Foley failed to make the necessary adjustment to avoid the more telling blows of Catterall, who connected with a left to the body and right hook upstairs late in round one. The sequence was just a sample of the boxing lesson doled out by Catterall, who routinely landed in combination.
A left hand upstairs snapped back the head of Foley in round four, drawing a rise from the partisan crowd who celebrated every punch landed by Catterall. Foley enjoyed minor success midway through round five, as he pushed forward and was able to land with winging left hands. Catterall shut down the sequence with a series of jabs to drive back Foley.
Time was called near the end of round six to allow Foley to recover from a low blow. Catterall attempted a left uppercut downstairs but landed below the beltline of Foley’s trunks. Trainer Jaime Moore advised Catterall in between rounds on how to correct that and find more space to better leverage his power shots.

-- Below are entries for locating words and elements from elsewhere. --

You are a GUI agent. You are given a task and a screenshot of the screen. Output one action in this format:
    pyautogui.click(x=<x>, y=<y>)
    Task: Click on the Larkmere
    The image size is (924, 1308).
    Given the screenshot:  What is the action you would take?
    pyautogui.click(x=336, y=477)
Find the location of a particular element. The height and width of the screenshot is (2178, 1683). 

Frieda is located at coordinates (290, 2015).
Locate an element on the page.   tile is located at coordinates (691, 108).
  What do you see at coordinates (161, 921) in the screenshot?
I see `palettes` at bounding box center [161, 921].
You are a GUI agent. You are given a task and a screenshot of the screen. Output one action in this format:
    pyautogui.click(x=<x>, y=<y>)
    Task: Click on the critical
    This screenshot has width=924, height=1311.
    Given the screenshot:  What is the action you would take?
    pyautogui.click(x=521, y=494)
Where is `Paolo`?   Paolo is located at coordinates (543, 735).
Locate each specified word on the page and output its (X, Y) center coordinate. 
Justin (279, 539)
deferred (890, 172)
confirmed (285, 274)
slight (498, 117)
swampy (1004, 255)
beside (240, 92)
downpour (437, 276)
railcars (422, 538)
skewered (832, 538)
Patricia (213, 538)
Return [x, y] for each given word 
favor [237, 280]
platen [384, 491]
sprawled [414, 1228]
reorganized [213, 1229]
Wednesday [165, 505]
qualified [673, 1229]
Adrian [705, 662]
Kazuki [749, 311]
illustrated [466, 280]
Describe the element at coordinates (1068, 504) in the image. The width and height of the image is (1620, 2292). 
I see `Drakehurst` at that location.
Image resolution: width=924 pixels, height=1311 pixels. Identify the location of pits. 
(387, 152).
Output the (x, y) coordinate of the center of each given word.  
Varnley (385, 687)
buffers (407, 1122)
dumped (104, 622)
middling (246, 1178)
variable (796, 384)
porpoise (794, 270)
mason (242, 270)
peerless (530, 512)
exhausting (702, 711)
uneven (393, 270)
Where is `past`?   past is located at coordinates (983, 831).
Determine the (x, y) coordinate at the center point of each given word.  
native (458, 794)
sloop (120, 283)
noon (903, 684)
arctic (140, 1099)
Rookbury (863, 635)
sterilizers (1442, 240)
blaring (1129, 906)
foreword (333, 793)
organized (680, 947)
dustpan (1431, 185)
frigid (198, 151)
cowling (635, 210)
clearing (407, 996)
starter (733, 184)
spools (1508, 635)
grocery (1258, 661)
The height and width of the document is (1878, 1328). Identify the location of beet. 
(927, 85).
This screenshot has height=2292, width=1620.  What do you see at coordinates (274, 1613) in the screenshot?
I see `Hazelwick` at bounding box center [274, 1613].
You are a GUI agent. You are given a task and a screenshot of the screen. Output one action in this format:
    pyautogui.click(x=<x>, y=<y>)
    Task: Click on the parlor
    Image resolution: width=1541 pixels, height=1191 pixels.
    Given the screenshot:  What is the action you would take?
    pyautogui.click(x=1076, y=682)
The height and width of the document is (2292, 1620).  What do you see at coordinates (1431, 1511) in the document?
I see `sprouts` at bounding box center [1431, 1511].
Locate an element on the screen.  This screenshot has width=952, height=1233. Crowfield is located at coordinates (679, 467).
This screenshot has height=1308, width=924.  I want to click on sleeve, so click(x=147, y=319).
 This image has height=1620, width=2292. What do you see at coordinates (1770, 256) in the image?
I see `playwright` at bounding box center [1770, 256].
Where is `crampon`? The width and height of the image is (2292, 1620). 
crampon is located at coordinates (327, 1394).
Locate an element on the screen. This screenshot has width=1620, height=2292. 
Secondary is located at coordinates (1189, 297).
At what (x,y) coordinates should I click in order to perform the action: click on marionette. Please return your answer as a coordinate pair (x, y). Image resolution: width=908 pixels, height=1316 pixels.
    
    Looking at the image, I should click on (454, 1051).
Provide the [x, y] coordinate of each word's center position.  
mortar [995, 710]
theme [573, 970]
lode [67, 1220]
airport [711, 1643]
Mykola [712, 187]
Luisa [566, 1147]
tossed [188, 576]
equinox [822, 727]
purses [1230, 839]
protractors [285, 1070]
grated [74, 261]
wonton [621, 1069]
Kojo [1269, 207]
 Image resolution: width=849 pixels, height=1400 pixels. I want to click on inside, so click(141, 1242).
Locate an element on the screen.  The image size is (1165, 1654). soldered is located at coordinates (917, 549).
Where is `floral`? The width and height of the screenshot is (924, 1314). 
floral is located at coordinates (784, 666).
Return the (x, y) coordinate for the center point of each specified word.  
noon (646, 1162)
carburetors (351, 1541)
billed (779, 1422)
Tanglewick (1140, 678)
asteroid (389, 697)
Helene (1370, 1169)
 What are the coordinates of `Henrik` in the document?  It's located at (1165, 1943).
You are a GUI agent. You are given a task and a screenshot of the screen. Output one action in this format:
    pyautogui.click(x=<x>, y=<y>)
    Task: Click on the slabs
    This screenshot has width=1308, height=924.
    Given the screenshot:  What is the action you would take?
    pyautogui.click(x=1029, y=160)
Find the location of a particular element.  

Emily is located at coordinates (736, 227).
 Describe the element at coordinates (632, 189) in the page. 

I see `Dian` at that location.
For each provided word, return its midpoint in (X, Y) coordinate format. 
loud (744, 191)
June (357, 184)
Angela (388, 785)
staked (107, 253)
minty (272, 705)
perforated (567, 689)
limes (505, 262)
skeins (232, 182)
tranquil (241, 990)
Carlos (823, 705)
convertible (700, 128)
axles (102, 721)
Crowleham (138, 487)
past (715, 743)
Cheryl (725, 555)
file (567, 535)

An immediate adjustment was made by Catterall, who scored the bout’s first knockdown at the one-minute mark of round seven. Catterall floored Foley with a left hand, but referee Howard Foster was slow to intervene and officially rule a knockdown. Foley sprung to his feet, at which point Catterall hit him with another left, which resulted in a point deduction after Foley was issued a mandatory eight count.
Foley was back on the deck early in round nine. Catterall came out of a brief break after Foley tried to sell a low blow, and launched an overhand left to send the visiting southpaw crashing the canvas. Foley beat the count but was on unsteady legs. Catterall sought to close the show but expended a lot of energy and showed visible signs of fatigue towards the end of the round.
Foley bravely fought on to the final bell, though was forced to absorb an assortment of fouls for his troubles in the final round.
A right hand by the Australia-based Irishman sailed over the top of Catterall’s head before a left hand caught him well below the belt. Foley dropped to his knees in one corner while Catterall was admonished on the opposite side of the ring by the referee. Foley then played to the crowd before he was tossed the canvas during a clinch. He let his hands go in the closing sends but was sent home with his first loss in nearly four years as he fell to 22-5-1 (10KOs).
Catterall (27-1, 13KOs) secured his first win in 30 months, though there remains a healthy portion of the sport who feels he should still be unbeaten. The last time his arm was previously raised in victory was November 2020, as he waited 15 months for a mandatory shot at Taylor. He was well ahead through eight rounds, including a knockdown, but faded in the final four rounds which provided room for judges Ian John-Lewis (114-111) and Victor Loughlin (113-112) to score it for Taylor.
Judge John-Lewis was demoted from his A-star officiating status as the result of his poor scorecard, though the loss remained on Catterall’s record.
Catterall can now move forward with his career after he won in his first fight since signing with Matchroom Boxing. Also recently inked by the global promotional outlet is two-time and reigning WBC 140-pound titlist Regis Prograis (28-1, 24KOs), who defends versus Puerto Rico’s Danielito Zorrilla atop a June 17 DAZN show from New Orleans, Louisiana.
Headlining the show, Leigh Wood (26-3, 16KOs) aims to regain his WBA featherweight title and avenge a knockout loss at the hands of Mauricio Lara (26-2-1, 19KOs), who was grossly overweight and forced to vacate the belt.